Stated exercise
Quote the data word for word, starting with its first line and going on through the line that contains "pyautogui.click(x=199, y=187)".

Records
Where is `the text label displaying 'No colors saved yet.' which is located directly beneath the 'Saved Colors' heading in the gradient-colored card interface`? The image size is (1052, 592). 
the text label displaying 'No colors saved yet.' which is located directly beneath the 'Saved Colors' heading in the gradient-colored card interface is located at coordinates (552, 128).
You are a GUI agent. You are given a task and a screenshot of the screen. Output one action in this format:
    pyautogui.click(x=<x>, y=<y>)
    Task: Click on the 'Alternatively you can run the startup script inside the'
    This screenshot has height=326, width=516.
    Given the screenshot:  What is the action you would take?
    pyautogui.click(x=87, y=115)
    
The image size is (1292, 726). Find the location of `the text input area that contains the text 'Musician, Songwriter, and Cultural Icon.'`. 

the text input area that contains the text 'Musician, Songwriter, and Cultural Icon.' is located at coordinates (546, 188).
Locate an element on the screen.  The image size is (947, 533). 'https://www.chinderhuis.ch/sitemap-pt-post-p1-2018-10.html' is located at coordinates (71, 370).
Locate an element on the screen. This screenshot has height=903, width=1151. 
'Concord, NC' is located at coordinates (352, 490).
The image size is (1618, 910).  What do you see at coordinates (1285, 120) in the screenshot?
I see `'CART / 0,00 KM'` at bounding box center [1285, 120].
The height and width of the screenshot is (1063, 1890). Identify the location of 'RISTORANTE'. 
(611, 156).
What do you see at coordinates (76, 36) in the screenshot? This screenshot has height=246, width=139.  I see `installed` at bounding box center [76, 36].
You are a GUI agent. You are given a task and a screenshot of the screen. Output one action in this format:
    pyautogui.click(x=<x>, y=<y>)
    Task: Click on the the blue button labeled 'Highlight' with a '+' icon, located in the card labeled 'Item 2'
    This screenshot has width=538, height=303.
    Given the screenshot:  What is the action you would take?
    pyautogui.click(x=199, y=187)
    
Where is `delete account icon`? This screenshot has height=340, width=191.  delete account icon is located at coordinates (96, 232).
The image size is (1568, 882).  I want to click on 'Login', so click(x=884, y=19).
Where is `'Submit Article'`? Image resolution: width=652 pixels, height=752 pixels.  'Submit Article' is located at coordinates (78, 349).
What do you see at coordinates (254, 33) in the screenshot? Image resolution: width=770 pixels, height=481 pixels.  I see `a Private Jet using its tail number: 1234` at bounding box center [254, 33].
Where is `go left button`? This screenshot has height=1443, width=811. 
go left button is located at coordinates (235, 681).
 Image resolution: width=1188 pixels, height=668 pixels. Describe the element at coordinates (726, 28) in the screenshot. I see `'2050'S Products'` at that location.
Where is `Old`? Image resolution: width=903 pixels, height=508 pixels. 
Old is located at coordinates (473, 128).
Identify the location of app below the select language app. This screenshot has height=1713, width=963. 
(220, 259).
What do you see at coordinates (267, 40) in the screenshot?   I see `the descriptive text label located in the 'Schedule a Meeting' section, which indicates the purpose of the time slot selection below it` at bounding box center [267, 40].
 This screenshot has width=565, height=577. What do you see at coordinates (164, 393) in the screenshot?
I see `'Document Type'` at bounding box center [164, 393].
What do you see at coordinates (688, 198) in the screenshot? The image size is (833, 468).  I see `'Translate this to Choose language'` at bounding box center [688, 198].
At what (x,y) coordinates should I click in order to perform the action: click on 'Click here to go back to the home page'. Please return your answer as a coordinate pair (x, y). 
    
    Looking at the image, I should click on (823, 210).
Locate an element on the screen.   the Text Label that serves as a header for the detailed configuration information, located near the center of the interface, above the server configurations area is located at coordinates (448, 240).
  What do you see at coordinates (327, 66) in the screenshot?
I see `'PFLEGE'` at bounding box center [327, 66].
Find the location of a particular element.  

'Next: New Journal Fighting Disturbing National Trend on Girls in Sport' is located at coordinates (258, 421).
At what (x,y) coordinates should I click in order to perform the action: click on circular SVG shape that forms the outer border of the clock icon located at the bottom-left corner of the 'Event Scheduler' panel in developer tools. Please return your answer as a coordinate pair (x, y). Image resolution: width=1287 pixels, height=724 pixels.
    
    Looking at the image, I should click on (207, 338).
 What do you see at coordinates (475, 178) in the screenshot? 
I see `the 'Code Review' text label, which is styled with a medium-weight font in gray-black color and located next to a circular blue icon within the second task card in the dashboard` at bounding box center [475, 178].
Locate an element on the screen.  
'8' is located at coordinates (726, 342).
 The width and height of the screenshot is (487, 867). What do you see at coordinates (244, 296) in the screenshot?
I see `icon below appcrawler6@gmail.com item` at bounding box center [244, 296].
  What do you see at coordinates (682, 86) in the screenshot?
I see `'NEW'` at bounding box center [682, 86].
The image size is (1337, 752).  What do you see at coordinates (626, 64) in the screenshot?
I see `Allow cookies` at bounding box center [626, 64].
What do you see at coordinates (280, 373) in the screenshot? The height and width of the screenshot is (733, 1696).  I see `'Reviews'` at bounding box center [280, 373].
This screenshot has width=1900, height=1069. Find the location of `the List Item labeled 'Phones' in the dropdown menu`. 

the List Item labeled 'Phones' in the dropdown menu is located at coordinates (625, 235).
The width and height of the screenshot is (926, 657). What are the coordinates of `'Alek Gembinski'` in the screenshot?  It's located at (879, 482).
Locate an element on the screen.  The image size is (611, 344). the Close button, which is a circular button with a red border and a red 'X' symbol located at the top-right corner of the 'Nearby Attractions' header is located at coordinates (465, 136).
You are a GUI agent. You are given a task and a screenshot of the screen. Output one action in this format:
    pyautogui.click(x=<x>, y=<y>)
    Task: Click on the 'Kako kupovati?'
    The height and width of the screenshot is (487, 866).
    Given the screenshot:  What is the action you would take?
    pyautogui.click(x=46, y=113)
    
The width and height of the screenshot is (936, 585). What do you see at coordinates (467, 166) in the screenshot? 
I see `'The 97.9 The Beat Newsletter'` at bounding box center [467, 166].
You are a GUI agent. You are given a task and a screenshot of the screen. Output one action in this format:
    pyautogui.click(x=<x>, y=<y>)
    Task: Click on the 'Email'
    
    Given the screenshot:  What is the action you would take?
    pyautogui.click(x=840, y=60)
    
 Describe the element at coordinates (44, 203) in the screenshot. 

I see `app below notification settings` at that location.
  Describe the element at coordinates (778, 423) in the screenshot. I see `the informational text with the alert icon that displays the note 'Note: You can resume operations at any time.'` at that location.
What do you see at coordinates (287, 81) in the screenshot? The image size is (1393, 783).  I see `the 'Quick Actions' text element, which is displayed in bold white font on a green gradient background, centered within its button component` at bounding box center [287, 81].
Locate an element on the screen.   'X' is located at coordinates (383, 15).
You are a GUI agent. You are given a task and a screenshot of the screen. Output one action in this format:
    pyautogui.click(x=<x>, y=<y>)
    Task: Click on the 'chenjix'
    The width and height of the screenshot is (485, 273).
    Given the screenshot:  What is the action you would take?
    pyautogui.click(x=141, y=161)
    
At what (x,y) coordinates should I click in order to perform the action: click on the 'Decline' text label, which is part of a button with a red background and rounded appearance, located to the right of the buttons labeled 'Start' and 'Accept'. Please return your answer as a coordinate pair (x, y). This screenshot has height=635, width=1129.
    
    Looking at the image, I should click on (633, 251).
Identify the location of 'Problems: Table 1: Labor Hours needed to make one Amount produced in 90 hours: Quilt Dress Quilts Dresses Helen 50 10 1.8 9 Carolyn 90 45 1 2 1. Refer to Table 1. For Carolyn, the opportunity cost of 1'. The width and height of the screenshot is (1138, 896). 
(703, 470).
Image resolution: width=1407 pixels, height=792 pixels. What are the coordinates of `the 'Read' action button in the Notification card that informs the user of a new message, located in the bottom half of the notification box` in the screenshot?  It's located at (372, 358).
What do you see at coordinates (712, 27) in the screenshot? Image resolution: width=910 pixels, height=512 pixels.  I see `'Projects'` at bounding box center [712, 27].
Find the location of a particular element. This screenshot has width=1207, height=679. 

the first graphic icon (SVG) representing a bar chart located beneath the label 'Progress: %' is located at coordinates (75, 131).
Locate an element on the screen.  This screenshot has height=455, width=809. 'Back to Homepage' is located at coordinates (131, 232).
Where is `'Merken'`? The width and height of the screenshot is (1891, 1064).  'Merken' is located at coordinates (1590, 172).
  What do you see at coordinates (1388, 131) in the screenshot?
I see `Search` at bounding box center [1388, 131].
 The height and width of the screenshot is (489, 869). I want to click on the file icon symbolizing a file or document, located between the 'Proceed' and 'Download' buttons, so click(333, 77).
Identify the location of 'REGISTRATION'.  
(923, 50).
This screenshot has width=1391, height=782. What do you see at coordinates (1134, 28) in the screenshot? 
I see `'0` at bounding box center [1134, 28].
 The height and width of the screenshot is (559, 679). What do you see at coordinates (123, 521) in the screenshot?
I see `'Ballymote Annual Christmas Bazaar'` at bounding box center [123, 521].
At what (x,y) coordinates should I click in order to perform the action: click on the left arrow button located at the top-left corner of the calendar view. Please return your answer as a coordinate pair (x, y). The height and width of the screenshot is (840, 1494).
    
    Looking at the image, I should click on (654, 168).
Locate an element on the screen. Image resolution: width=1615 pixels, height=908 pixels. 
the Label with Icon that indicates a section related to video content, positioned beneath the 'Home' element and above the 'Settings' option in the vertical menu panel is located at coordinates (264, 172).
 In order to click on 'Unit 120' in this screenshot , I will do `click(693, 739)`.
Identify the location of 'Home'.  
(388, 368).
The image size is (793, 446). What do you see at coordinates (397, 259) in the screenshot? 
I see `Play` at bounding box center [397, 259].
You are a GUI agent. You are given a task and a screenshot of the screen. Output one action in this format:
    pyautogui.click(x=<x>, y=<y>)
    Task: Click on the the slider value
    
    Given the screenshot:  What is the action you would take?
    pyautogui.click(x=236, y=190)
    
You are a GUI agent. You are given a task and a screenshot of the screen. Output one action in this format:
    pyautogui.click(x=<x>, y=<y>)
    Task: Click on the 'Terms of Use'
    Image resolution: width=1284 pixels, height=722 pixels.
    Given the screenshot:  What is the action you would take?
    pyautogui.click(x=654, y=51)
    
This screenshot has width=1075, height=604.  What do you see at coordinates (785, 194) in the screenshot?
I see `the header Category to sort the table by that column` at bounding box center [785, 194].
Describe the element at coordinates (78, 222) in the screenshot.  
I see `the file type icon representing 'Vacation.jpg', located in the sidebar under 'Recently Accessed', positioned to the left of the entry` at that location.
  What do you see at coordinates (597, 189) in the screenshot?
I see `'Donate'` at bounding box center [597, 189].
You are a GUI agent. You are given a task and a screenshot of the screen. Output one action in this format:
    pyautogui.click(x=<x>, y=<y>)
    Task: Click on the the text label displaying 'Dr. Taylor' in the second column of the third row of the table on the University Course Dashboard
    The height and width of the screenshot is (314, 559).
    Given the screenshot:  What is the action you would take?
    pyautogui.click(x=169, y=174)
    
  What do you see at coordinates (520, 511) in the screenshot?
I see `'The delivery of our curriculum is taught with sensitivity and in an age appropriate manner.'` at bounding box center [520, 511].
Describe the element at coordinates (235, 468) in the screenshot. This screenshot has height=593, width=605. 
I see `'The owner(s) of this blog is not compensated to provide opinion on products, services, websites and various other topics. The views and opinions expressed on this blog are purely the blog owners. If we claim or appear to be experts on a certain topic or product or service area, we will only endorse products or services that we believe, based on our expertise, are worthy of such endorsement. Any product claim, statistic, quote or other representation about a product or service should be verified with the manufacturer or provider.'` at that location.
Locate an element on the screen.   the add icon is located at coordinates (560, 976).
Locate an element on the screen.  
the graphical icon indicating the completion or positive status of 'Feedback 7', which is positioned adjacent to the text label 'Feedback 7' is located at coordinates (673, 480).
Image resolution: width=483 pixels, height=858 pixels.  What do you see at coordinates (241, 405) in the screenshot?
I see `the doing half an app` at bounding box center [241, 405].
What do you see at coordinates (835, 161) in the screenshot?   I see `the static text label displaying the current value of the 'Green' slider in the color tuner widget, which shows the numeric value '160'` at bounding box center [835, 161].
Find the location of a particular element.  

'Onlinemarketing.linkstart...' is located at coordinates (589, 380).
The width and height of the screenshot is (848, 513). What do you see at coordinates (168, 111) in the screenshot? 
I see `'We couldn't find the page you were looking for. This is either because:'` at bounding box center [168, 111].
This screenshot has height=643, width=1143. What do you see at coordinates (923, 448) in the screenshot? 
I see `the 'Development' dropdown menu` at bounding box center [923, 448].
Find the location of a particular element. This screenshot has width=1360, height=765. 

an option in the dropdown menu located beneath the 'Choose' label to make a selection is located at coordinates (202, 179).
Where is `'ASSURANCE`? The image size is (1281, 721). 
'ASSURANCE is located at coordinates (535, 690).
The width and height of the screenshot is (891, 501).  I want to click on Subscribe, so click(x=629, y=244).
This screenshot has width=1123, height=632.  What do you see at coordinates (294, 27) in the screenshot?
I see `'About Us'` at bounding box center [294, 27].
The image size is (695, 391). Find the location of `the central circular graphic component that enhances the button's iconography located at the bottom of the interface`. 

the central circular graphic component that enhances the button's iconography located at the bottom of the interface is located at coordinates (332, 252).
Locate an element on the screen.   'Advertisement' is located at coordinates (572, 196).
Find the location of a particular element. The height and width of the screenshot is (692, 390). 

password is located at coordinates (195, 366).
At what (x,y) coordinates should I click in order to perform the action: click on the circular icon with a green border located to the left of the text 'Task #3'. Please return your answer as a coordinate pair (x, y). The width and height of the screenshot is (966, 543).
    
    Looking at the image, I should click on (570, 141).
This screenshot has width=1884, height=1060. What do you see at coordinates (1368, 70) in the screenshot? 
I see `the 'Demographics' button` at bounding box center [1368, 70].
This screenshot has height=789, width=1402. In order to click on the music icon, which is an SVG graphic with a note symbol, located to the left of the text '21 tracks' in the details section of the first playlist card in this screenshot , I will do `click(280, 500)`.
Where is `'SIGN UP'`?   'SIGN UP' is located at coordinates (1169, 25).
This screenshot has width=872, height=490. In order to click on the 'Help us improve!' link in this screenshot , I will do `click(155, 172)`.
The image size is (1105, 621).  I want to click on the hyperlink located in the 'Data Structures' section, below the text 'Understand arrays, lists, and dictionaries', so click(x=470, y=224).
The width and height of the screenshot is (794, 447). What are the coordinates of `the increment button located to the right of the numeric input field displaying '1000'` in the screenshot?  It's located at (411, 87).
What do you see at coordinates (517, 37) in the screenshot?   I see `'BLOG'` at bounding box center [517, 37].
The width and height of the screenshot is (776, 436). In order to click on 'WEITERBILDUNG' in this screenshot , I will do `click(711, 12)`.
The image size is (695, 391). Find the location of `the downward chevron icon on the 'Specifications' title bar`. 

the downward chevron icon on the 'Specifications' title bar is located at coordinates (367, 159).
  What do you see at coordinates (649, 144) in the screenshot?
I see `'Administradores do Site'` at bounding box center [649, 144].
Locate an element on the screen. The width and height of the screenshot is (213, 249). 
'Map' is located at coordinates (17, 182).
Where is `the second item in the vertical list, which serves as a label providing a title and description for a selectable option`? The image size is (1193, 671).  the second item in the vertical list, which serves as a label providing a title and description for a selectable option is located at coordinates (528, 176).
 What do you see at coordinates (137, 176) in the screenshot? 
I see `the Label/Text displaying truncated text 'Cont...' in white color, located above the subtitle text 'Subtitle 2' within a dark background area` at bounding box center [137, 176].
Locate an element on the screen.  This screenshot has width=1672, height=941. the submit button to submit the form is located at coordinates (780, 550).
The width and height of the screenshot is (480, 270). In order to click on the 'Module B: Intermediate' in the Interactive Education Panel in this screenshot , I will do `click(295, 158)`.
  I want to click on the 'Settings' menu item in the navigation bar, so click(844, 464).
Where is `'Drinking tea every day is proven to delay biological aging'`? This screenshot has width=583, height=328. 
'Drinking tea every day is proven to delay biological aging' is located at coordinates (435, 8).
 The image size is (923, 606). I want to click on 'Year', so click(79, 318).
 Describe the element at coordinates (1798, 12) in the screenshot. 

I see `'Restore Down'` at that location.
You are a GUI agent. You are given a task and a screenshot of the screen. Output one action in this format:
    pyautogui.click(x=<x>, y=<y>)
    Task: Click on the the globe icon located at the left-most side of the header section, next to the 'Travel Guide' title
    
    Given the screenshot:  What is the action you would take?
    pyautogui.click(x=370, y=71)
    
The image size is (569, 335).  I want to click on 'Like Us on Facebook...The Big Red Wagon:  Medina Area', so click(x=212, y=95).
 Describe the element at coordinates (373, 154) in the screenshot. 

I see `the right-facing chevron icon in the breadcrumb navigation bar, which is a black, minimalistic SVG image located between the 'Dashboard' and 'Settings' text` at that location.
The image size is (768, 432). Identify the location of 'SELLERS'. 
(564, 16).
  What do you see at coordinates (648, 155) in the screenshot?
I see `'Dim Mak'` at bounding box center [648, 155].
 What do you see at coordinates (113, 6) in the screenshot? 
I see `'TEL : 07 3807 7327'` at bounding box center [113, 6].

Answer for the task
Where is `the text label displaying 'No colors saved yet.' which is located directly beneath the 'Saved Colors' heading in the gradient-colored card interface`? The image size is (1052, 592). 
the text label displaying 'No colors saved yet.' which is located directly beneath the 'Saved Colors' heading in the gradient-colored card interface is located at coordinates (552, 128).
You are a GUI agent. You are given a task and a screenshot of the screen. Output one action in this format:
    pyautogui.click(x=<x>, y=<y>)
    Task: Click on the 'Alternatively you can run the startup script inside the'
    This screenshot has height=326, width=516.
    Given the screenshot:  What is the action you would take?
    pyautogui.click(x=87, y=115)
    
The image size is (1292, 726). Find the location of `the text input area that contains the text 'Musician, Songwriter, and Cultural Icon.'`. 

the text input area that contains the text 'Musician, Songwriter, and Cultural Icon.' is located at coordinates (546, 188).
Locate an element on the screen.  The image size is (947, 533). 'https://www.chinderhuis.ch/sitemap-pt-post-p1-2018-10.html' is located at coordinates (71, 370).
Locate an element on the screen. This screenshot has height=903, width=1151. 
'Concord, NC' is located at coordinates (352, 490).
The image size is (1618, 910).  What do you see at coordinates (1285, 120) in the screenshot?
I see `'CART / 0,00 KM'` at bounding box center [1285, 120].
The height and width of the screenshot is (1063, 1890). Identify the location of 'RISTORANTE'. 
(611, 156).
What do you see at coordinates (76, 36) in the screenshot? This screenshot has height=246, width=139.  I see `installed` at bounding box center [76, 36].
You are a GUI agent. You are given a task and a screenshot of the screen. Output one action in this format:
    pyautogui.click(x=<x>, y=<y>)
    Task: Click on the the blue button labeled 'Highlight' with a '+' icon, located in the card labeled 'Item 2'
    This screenshot has width=538, height=303.
    Given the screenshot:  What is the action you would take?
    pyautogui.click(x=199, y=187)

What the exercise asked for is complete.